DIE AUFGABE: Skaliere die Auflistung von der Zeile mit „The image size“ bis zu ihrem Ende neu und gib alle diese Zeilen vollständig wieder. Multipliziere dabei jede Koordinate in den Antworten mit 0,5 und runde auf ganze Zahlen, wobei Hälften aufgerundet werden.

Einträge zum Auffinden beschriebener Elemente:

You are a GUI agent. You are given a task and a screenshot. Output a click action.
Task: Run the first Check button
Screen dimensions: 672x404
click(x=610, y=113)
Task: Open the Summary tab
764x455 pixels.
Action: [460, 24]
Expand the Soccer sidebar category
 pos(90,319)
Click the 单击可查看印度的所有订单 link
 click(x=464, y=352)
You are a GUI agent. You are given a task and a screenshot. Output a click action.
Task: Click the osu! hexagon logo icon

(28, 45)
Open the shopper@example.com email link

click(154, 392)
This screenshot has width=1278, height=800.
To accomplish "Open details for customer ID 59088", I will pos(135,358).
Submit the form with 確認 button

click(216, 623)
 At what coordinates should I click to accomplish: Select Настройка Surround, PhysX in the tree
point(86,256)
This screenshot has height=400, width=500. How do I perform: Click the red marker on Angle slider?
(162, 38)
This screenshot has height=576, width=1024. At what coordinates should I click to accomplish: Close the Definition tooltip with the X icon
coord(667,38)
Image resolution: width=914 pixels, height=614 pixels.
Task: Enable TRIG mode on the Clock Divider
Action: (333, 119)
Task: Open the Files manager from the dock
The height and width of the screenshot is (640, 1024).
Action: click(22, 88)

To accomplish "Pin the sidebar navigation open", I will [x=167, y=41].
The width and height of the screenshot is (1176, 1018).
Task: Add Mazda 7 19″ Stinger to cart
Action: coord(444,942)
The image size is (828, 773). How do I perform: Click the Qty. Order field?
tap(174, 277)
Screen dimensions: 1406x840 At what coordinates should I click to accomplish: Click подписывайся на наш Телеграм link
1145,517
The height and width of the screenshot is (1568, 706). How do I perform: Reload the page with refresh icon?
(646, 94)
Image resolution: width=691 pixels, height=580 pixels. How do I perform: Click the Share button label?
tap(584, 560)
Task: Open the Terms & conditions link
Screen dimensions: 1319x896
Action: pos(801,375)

RICHTIGES ERGEBNIS:
The image size is (828, 773). How do I perform: Click the Qty. Order field?
tap(87, 139)
Screen dimensions: 1406x840 At what coordinates should I click to accomplish: Click подписывайся на наш Телеграм link
573,259
The height and width of the screenshot is (1568, 706). How do I perform: Reload the page with refresh icon?
(323, 47)
Image resolution: width=691 pixels, height=580 pixels. How do I perform: Click the Share button label?
tap(292, 280)
Task: Open the Terms & conditions link
Screen dimensions: 1319x896
Action: pos(401,188)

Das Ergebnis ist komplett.